Certain breeding or selection programs still assay one or two markers, which can be achieved using individual assays. Researchers may do a preselection on one or two targeted genes and then move to whole-genome GBS. It is also useful in specific projects when a researcher wants to perform fine mapping on a single locus.
The USDA is turning 150 years old in 2012. How did modern technologies change agriculture in the last 150 years?

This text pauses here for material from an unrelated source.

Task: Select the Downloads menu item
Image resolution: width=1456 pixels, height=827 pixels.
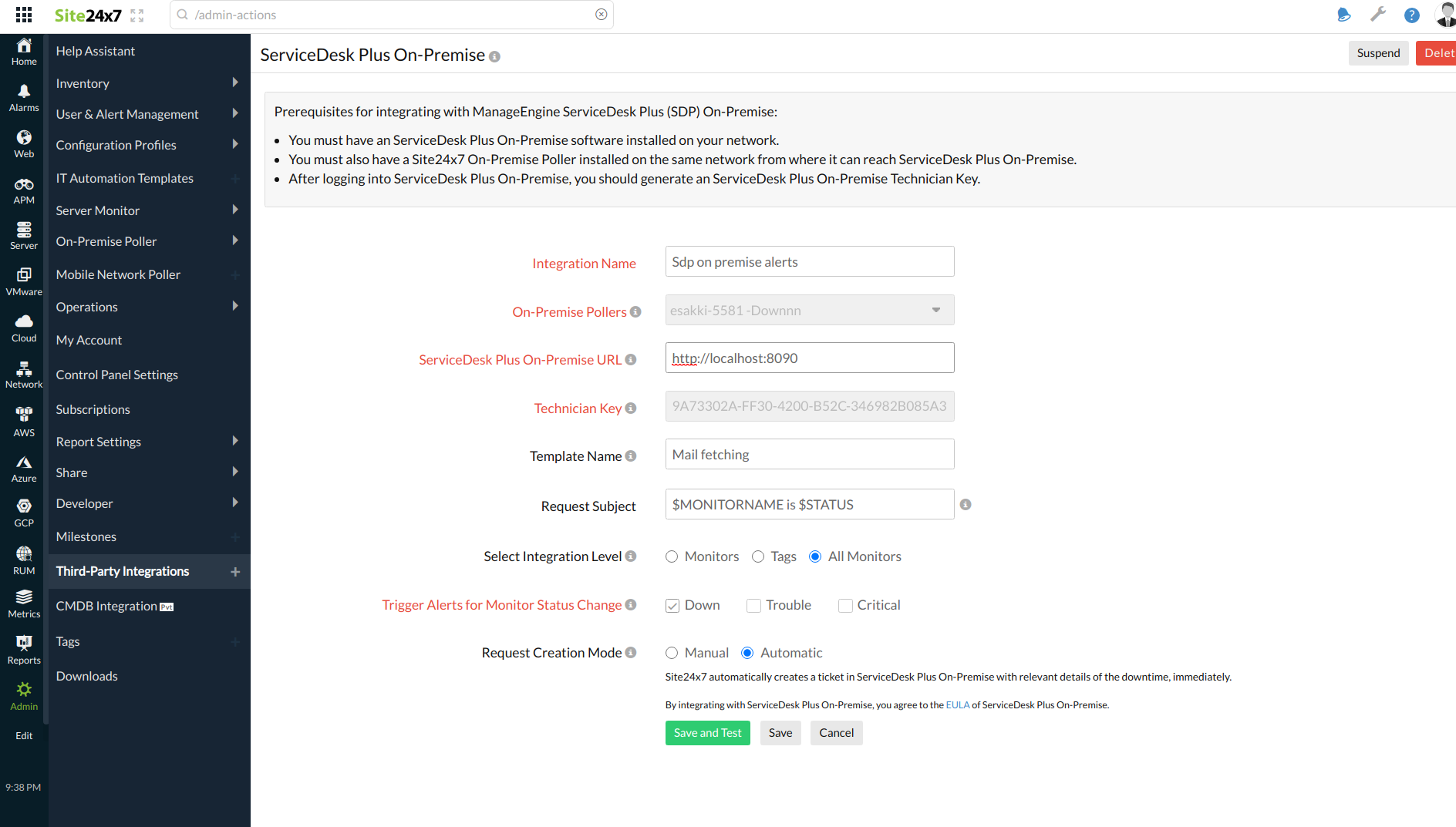Action: pos(86,676)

We have seen more and bigger changes in agricultural genomics and breeding technologies in the past 10 years than in the entire 150 years prior to that. SNP discovery, genotyping, and NGS have really changed the way we are thinking. We can start asking questions we always had but never had the tools for (i.e., markers that allow us to assay the entire genome in a cost-effective way on very large populations). There are real opportunities to increase the output of breeding programs by putting these new sequencing technologies to work. The $1,000 genome project for human genetics can be leveraged in the crop world for a better understanding of those genomes in order to improve them. When you look globally, the impact on humans of applying those new technologies to improve crop and animal productivity can be much deeper and broader than that coming directly from human genomic research. We have hundreds of millions of children and families in extreme poverty facing food security challenges. Crop improvements that come out of these new technologies have the potential to dramatically increase their living standard.